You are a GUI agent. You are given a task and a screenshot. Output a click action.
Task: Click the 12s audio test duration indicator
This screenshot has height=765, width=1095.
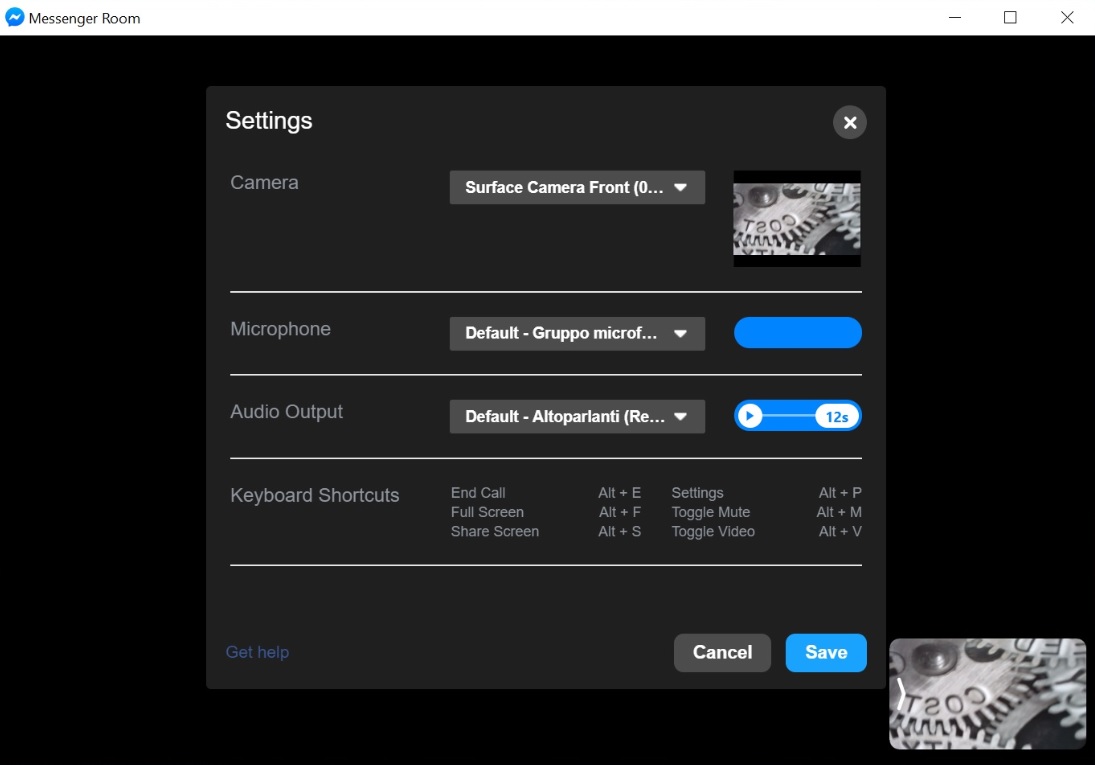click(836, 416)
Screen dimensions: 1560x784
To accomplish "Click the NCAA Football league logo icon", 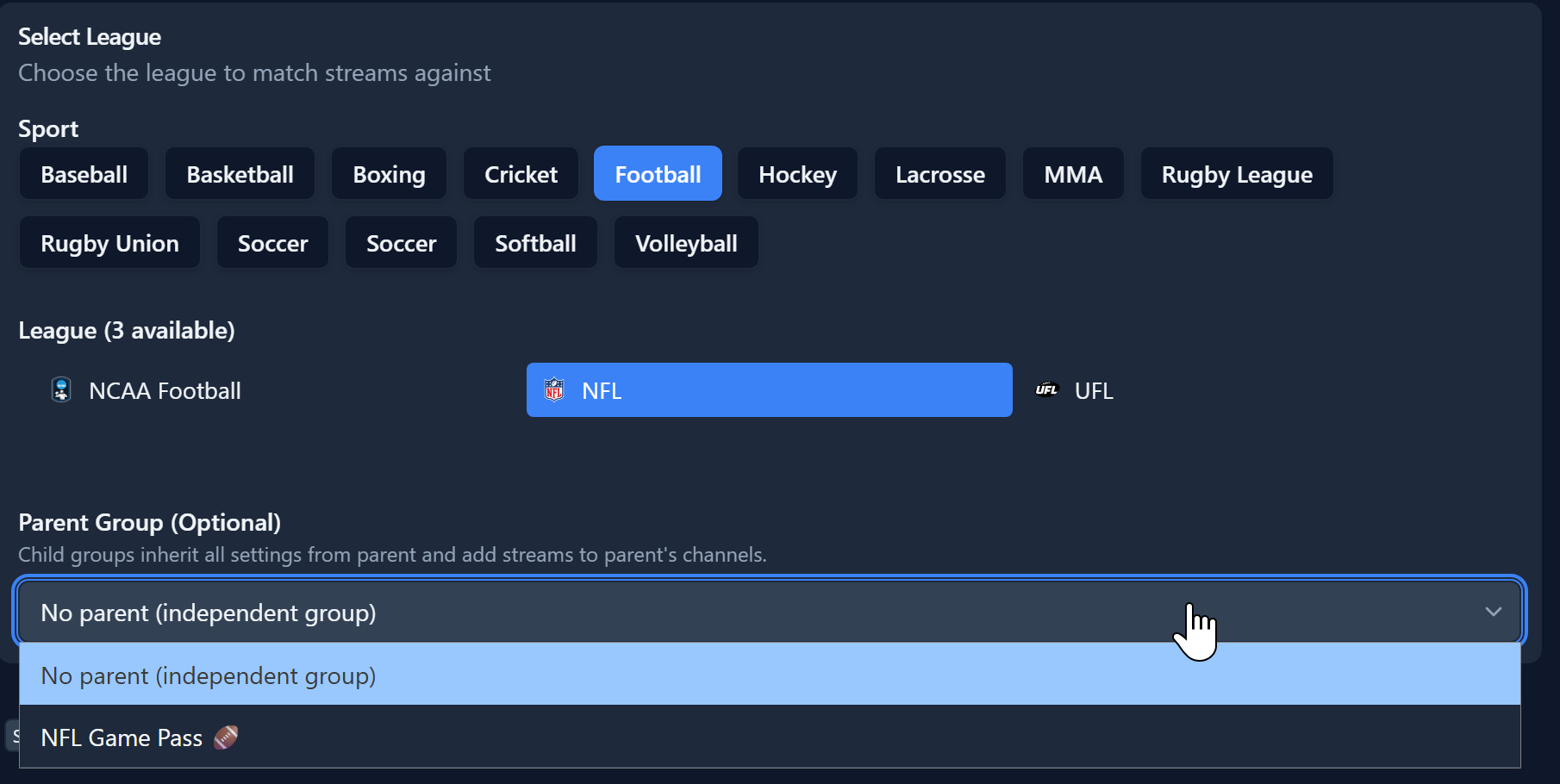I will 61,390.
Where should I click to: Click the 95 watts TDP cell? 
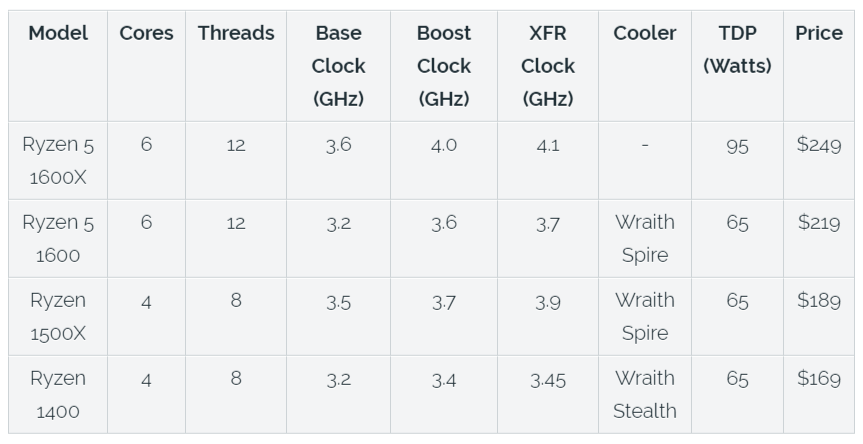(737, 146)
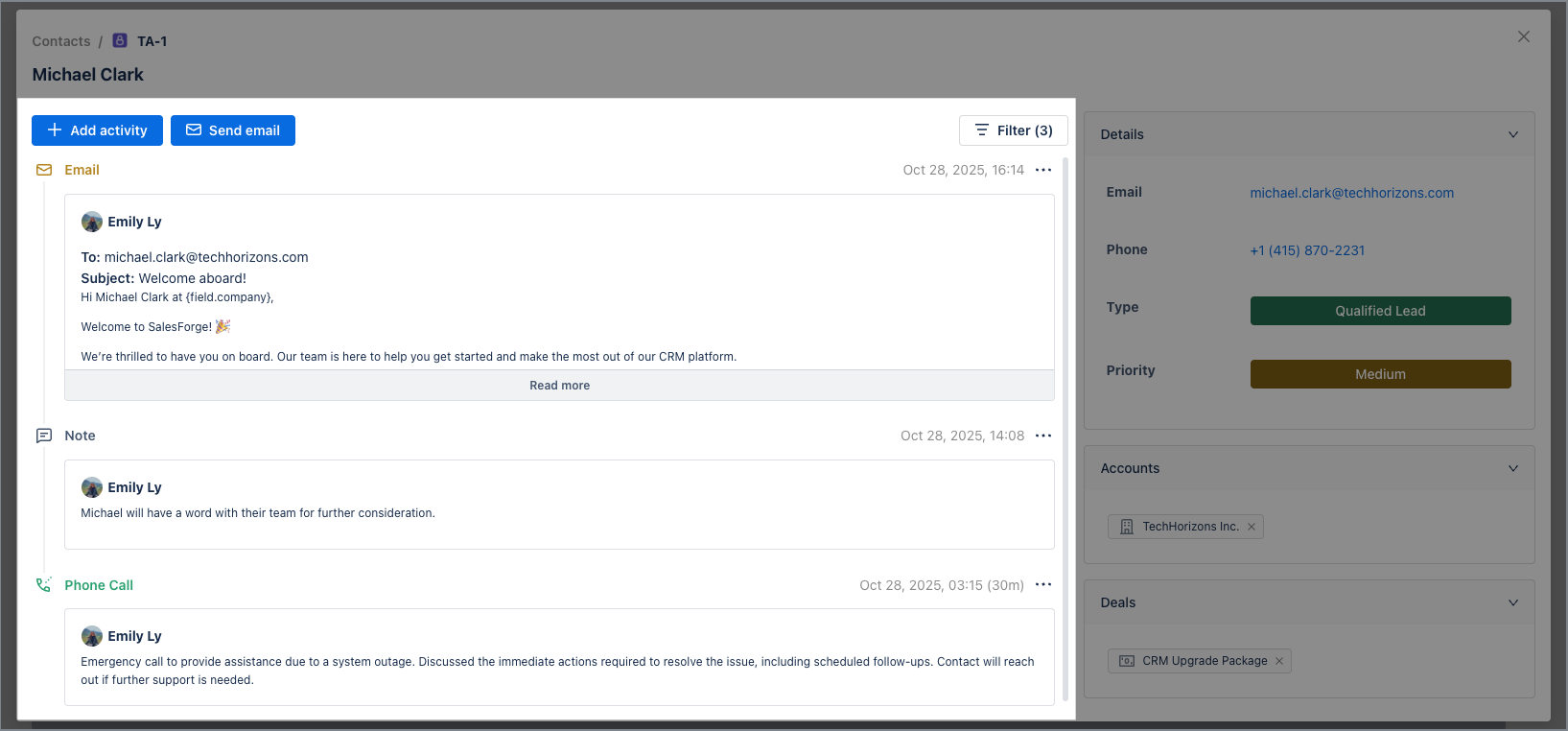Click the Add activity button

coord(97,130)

* _WHAT IS NEEDED_
Each line from the one containing "Where should I" through the end of the records above is to be retyped exactly, with the pictures omitted and nothing added.

* _EXERCISE ANSWER_
Where should I click to: Click the 95 watts TDP cell? 
(737, 146)
Click the Add activity button

coord(97,130)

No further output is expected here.